Another reason you might not want to use bookmarks if you are hyper-paranoid: it tells a hacker which bank you have an account with, which would be the first step to getting in. But if you worry about this, you also need to clear the cache and all cookies and delete your history after every session. And any hacker who knows what they’re doing could still figure it out.
Maybe the “IT Support” person confused saving bookmarks with saving form data in your browser? Saving the password in your browser is obviously a security risk.
My guess is this: The website was updated so some bookmarks stopped working, and guidance was giving to IT support to tell people not use them for that reason. They fits in with the advice about changing your browser and clearing your cache, which are standard things to try if a website isn’t working. Basically you’ve got a junior IT guy repeating talking points without understanding the context so he’s saying it all in the name of security.
Dunno - in terms of ‘malware changed something on my machine’, alteration of bookmarks would be a pretty low bar; the malware would not require any escalation of privilege to do that - it could run as the user.
Given the rest of the notes here, I suspect the bank had a security leak where the main Excel file with people’s user ids and plaintext passwords in it was accessed.
Well, that’d mean that the malware has at least also access to all user files. That’s trouble enough in my book. But like you, I also never heard of such a behavior, and it’d be a rather clumsy attack. Most attacks are sneakier and smarter.

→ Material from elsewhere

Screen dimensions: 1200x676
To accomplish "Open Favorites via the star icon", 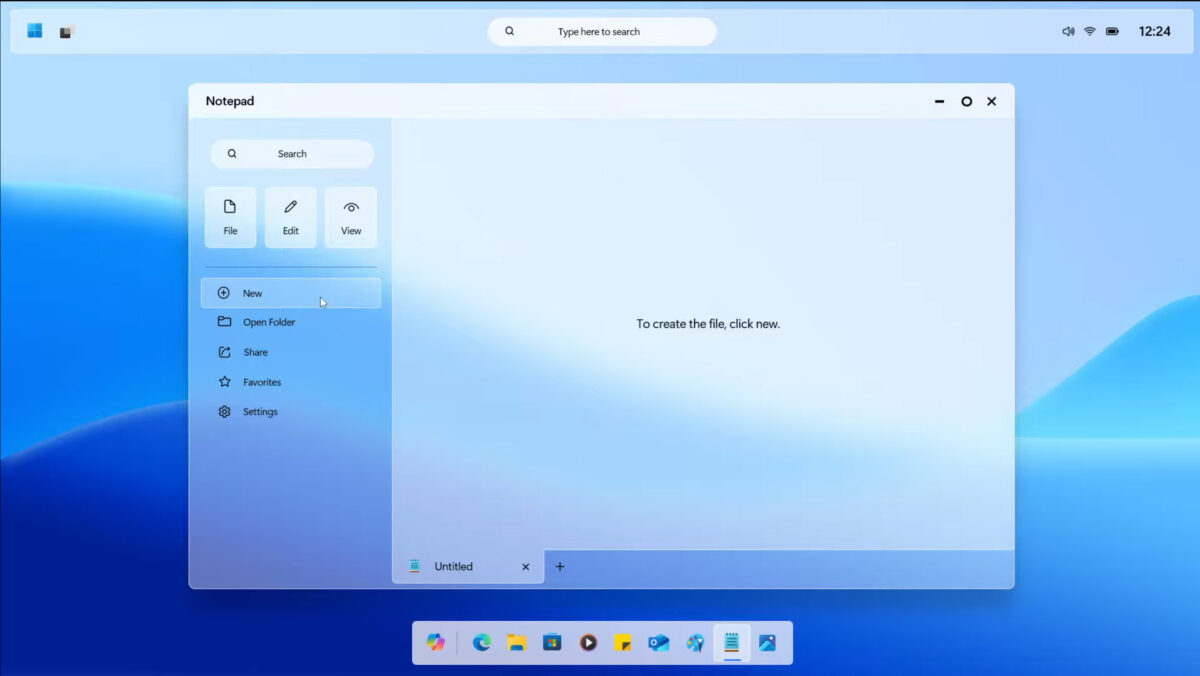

I don’t know…Excel may be too advanced for his bank’s IT Security department. I’m guessing passwords were stored in a plaintext lookup table embedded in the login page static HTML file that was copied over from the previous GeoCities host. They hid it by overlaying a GIF with the bank’s mascot, which somewhat presciently is is a blind shepherd guiding his flock toward a pack of wolves. ‘Hackers’ discovered it when someone tried to update the page to HTML5 and displayed the page on an Android phone.
It was my experience in the IT banking world that the small banks with an online presence outsourced that aspect to a reliable and reputable company. Remember, the banking industry is highly regulated, and that includes web access and security. We, as a ‘national’ bank, were required to have our web pages ‘attacked’ regularly by those firms that specialized in finding those holes, and thus prove that our online presence was secure.
Now, it appears that the bank of the OP is probably a state-regulated bank and perhaps doesn’t have to pass all those rigorous tests. I’ll repeat what I and others have said…get your money out of there quickly.